Innovation en continu
L’utilisation de substances radioactives en médecine n’est pas nouvelle. On connaît leur rôle dans l’imagerie, qui permet de rendre visibles certains processus dans l’organisme. Mais la médecine nucléaire va aujourd’hui plus loin. Une molécule capable de reconnaître une cellule tumorale peut aussi servir de «véhicule» pour transporter jusqu’à elle un isotope radioactif, qui agit alors sur la tumeur en épargnant autant que possible les tissus sains.
La Suisse dispose déjà d’une infrastructure solide. En 2025, elle comptait 38 centres reconnus pratiquant l’imagerie PET, qui permet de visualiser précisément l’activité de certains tissus. Elle dispose aussi de six cyclotrons, des accélérateurs qui produisent notamment certains isotopes médicaux, auxquels s’ajoutent les compétences du PSI, du CERN, des hautes écoles et des hôpitaux.
Une dépendance délicate
Cette infrastructure ne suffit toutefois pas à assurer l’autonomie de la Suisse. Pour certains isotopes médicaux, notre pays dépend encore de producteurs étrangers. Une dépendance sensible, car certains isotopes se désintègrent en quelques heures ou quelques jours et ne peuvent être ni stockés longtemps ni acheminés sans contraintes.
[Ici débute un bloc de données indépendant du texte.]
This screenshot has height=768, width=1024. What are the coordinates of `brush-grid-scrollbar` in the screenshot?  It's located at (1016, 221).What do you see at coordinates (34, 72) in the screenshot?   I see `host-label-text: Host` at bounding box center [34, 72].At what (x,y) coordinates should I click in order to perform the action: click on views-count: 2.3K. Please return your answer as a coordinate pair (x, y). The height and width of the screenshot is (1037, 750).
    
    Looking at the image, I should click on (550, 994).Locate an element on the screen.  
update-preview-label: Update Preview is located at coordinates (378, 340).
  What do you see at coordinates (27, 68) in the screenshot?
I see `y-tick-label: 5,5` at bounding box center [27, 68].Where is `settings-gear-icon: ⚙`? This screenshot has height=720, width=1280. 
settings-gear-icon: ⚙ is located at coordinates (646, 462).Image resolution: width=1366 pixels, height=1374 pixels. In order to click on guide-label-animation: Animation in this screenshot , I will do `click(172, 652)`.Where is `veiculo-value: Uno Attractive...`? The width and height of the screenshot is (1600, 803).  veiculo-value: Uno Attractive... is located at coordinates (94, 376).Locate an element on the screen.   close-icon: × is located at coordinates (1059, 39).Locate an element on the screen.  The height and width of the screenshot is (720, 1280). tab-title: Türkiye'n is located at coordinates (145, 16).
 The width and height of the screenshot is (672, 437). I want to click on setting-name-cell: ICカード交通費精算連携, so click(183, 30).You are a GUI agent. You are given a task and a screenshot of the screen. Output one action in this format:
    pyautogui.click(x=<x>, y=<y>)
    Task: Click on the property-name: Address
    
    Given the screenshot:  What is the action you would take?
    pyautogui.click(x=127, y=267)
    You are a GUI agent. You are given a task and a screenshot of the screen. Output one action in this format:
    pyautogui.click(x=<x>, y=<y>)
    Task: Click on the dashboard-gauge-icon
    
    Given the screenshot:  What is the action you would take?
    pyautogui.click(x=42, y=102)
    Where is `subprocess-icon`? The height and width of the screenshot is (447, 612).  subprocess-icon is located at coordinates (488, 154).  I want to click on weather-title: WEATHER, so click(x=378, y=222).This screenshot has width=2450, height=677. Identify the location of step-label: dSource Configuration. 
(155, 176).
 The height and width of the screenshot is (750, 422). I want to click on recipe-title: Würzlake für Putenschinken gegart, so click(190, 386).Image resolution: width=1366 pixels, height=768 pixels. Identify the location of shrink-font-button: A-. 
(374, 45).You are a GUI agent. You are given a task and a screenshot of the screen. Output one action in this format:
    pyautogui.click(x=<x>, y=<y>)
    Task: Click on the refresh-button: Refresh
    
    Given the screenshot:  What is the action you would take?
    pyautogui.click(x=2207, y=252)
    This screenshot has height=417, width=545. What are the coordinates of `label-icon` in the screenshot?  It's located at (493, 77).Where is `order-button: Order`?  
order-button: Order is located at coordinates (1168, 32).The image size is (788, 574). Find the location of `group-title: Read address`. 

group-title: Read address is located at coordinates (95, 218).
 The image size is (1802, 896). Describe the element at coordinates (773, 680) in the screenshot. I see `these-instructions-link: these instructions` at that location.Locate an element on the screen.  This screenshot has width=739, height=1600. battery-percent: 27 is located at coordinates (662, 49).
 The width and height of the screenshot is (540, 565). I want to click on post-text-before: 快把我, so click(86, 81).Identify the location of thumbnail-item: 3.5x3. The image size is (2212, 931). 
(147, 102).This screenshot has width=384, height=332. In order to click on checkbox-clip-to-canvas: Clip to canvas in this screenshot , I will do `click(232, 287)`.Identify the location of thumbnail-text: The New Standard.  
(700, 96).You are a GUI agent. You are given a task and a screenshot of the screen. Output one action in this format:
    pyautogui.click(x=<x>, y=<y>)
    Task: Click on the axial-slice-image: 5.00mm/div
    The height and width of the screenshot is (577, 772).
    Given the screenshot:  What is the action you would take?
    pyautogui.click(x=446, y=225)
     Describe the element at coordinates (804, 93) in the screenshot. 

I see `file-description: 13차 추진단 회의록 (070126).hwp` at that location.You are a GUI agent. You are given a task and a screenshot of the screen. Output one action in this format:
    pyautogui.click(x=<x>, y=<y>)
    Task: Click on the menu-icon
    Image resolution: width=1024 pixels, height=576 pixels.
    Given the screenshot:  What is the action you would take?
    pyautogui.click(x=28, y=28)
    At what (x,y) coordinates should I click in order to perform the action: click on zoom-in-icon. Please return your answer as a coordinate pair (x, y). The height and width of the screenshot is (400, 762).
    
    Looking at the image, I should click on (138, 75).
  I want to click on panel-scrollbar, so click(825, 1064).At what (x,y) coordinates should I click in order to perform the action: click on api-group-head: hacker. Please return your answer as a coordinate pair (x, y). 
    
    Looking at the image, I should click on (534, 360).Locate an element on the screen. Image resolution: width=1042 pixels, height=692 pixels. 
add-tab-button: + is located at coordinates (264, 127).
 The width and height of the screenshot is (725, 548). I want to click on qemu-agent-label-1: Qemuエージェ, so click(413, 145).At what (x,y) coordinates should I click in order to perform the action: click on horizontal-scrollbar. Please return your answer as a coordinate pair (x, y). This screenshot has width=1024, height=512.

Le développement de nouvelles installations nucléaires pourrait offrir une opportunité supplémentaire.
Le développement de nouvelles installations nucléaires pourrait dès lors offrir une opportunité supplémentaire: conçues en conséquence, certaines pourraient contribuer à la production d’isotopes médicaux en Suisse. Une telle capacité renforcerait la sécurité d’approvisionnement et consoliderait un écosystème dans lequel notre pays dispose déjà de compétences de premier plan.
Conditions-cadres: l’enjeu
Dans ce contexte, les conditions-cadres sont essentielles. Les produits radiopharmaceutiques relèvent à la fois du droit des médicaments, de la recherche clinique et de la radioprotection. Ces exigences ont leur raison d’être, mais elles doivent rester adaptées aux risques réels et aux particularités de ces produits. Ce qui est gérable pour un grand groupe peut devenir un obstacle lourd pour une petite biotech ou un prestataire spécialisé. Une règlementation disproportionnée peut ainsi freiner l’innovation avant même qu’elle n’atteigne le patient. Le financement peut lui aussi devenir un frein. Avec Tardoc et les nouveaux forfaits ambulatoires, un traitement très spécialisé peut être mal rémunéré si ses coûts réels sont insuffisamment pris en compte. Une thérapie médicalement pertinente et innovante risque alors d’être écartée parce que la structure tarifaire la rémunère mal, alors même que son rapport coût-bénéfice global pourrait être très favorable.
La médecine nucléaire reste un univers spécialisé. Mais elle en dit long sur notre politique de la santé. Les technologies d’avenir ne se décrètent pas. Elles sont le fruit de la recherche, de l’innovation et de l’esprit d’entreprise.
Une règlementation disproportionnée peut freiner l’innovation avant même qu’elle n’atteigne le patient.
La Suisse dispose d’un excellent terreau pour cela. À elle de créer les conditions-cadres qui permettent à ce potentiel de se réaliser, aux entreprises d’investir et aux innovations qui font leurs preuves de parvenir jusqu’au patient.